What to produce
Look through the records below for the line with "Where should I" and the line with "Open the three-dot", then return those lines and all lines between, exactly.

Material provided
Content starts

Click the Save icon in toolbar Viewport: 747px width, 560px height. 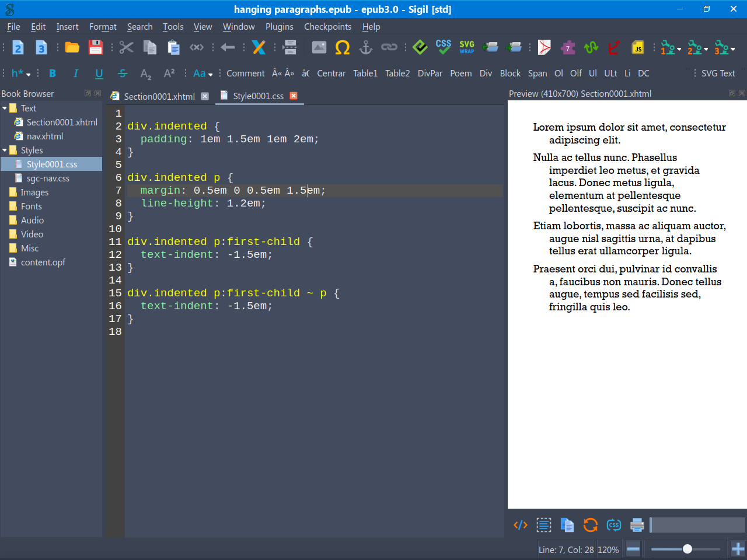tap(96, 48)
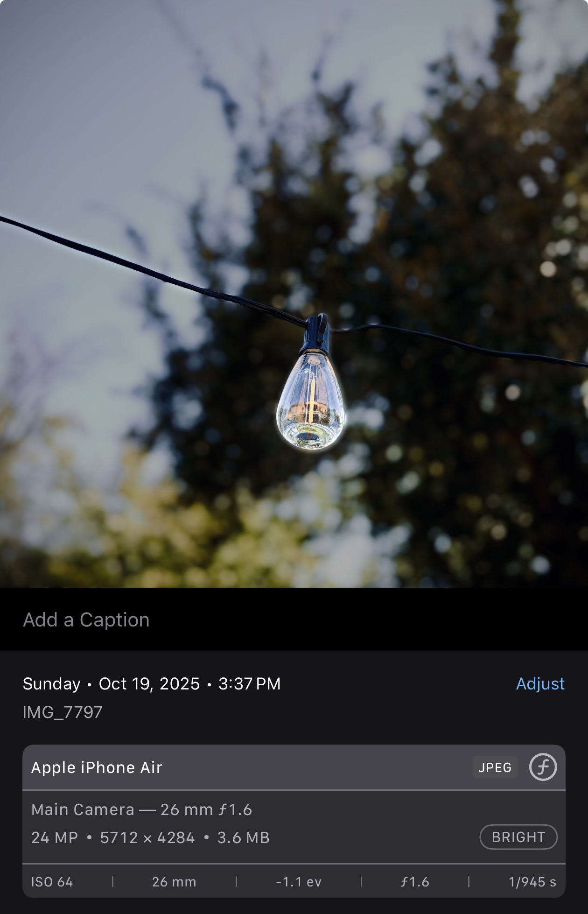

Content ends
Content starts

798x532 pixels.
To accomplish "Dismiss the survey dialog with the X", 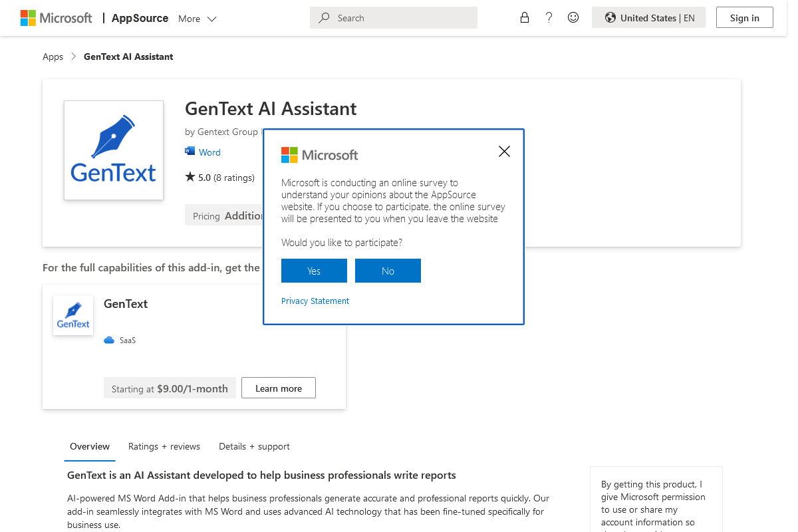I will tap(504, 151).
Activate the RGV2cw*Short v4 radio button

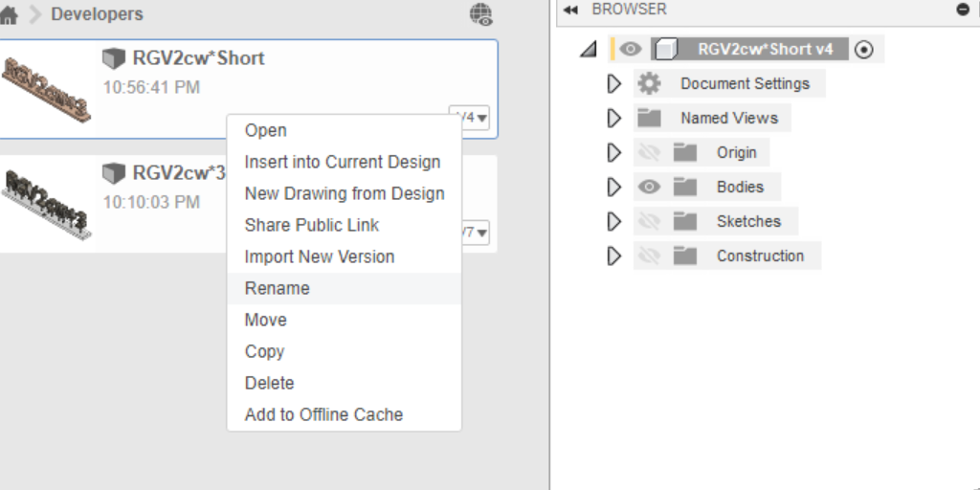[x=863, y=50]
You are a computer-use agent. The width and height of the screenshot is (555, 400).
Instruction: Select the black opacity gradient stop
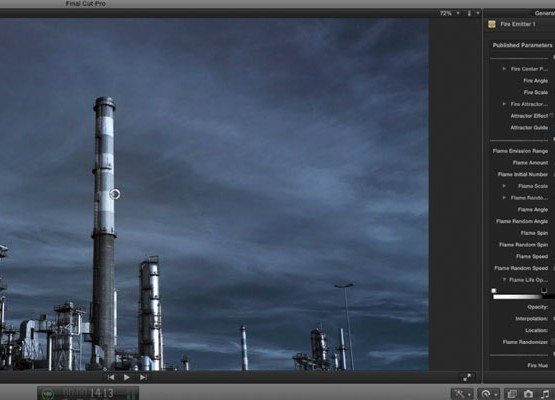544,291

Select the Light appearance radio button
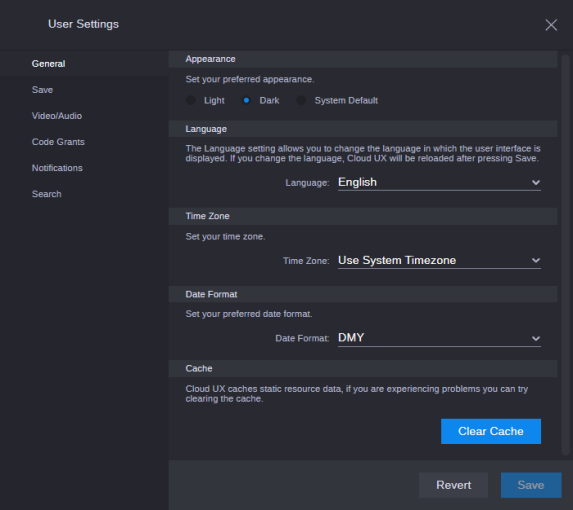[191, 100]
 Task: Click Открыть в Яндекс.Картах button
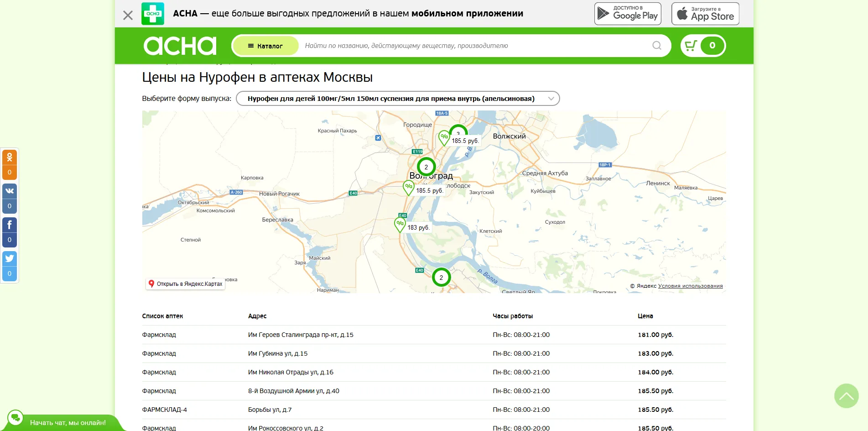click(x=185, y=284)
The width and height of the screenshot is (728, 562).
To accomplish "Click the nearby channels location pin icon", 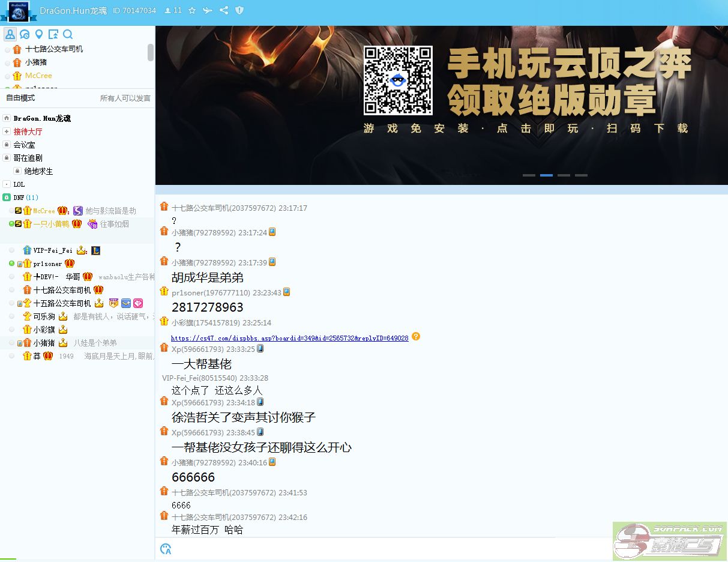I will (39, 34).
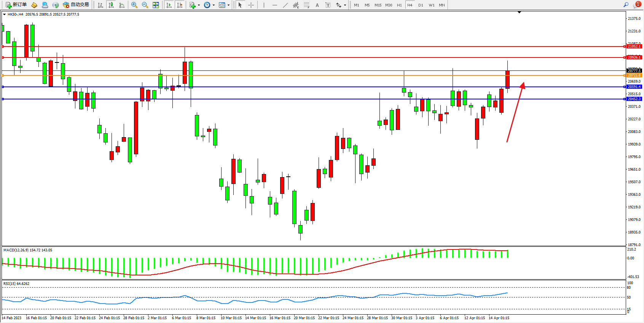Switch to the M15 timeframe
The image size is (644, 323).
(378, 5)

Content ends
Content starts

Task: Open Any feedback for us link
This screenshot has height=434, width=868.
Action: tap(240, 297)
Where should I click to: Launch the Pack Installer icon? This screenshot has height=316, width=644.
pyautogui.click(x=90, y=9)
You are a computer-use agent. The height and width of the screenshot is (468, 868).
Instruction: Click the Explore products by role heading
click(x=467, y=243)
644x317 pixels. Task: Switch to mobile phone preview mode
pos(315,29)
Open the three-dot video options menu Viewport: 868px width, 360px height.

Content ends

Response
Where should I click to: Launch the Pack Installer icon? This screenshot has height=316, width=644.
pyautogui.click(x=90, y=9)
You are a computer-use agent. The height and width of the screenshot is (468, 868).
Instruction: Click the Explore products by role heading
click(x=467, y=243)
644x317 pixels. Task: Switch to mobile phone preview mode
pos(315,29)
Open the three-dot video options menu Viewport: 868px width, 360px height.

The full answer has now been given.